キリスト教文化では10月から11月へは、収穫の季節から暗く厳しい冬の季節へ移ると考えられていて、生と死がもっとも接近しているととらえられています。11月1日が聖人の日、11月2日が死者の日、その前夜祭として10月31日が「聖人の日の前の晩」としてHalloweenと呼ばれています。そういうわけで、Halloweenは亡くなった人が天国から戻ってくる日で「お盆」に似ています。メキシコでは、亡くなった家族や親せきが骸骨の姿で帰ってくると考えられており骸骨をかざるのが伝統的。
では、なぜ仮装を?ハロウィーンでは死者が戻ってきて歩き回っていることになっていますから、邪悪なものから身をまもるために仮装をするようになったようです。
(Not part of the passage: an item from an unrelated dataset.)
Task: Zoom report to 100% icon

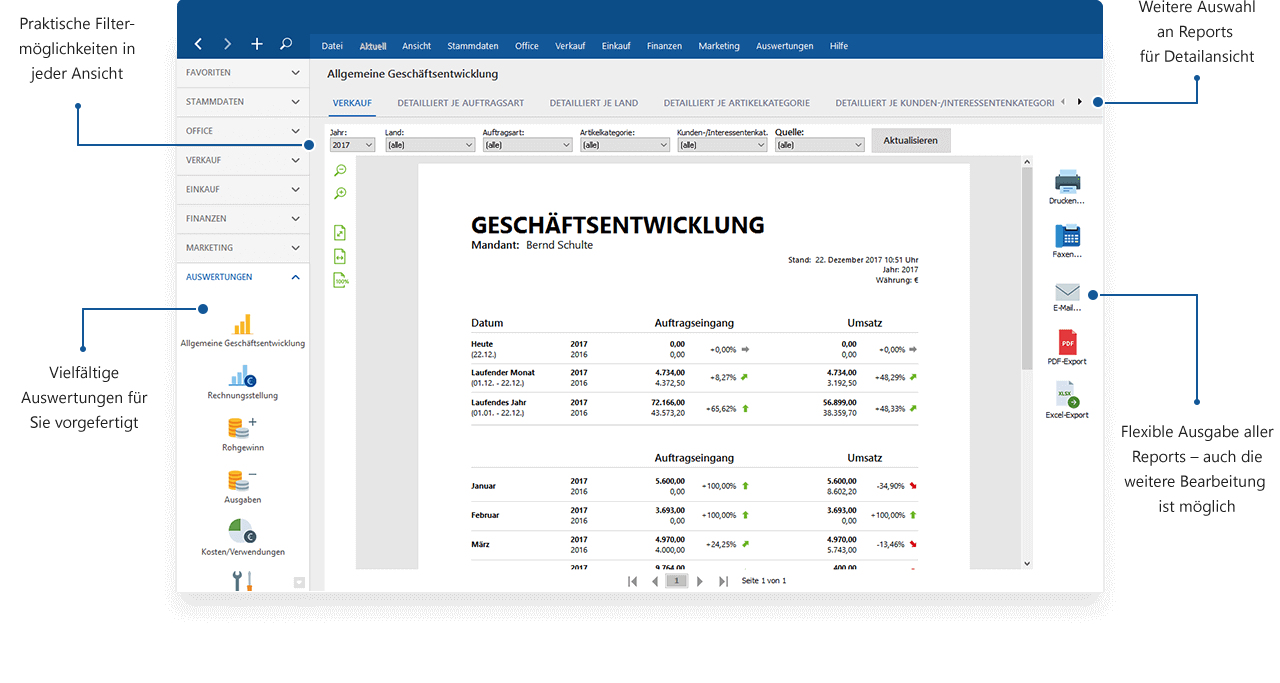Action: pyautogui.click(x=341, y=281)
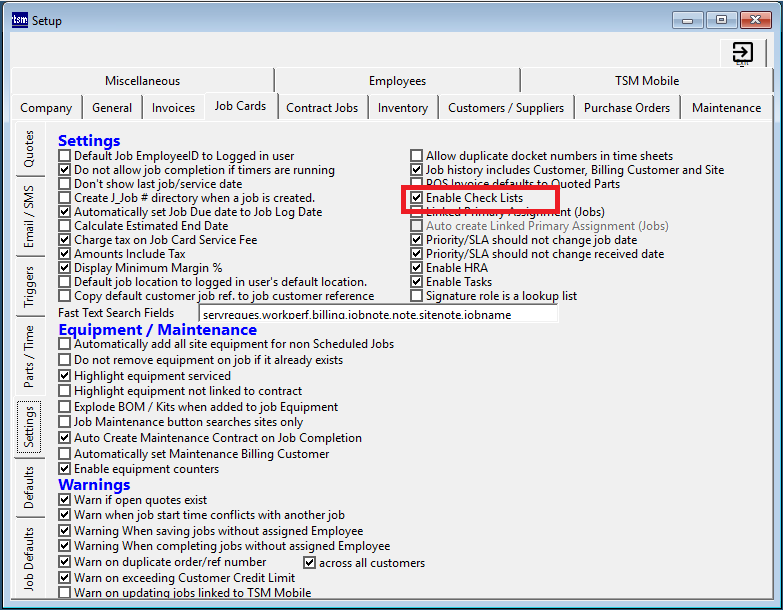Uncheck the Enable Tasks checkbox
783x610 pixels.
(x=417, y=282)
Jack o’lanternは、さまよっている死者を怖がらせるための提灯。
Trick or Treatと子供たちが町をあるく習慣ですが、もともとは下層階級の人たちがお祭り騒ぎでうっぷんを晴らすために、暴動やお店など破壊をしていたことが問題となり、その人たちのための慈善事業としてスタートしたそうです。町の掃除や修理のボランティアを申し出る人にお礼をあげるという習慣が、今では家々をまわってお菓子をもらうというスタイルになったとか。Trick or treatに関する最初の記録は1934年だそうですから、最近のことですね。 アメリカでは大人はパーティーなどで盛り上がるようです。
(重光由加)
参照文献 Paura Guran (Ed.) Halloween. Prime Books.
写真は横浜市の各西洋館で撮影しました。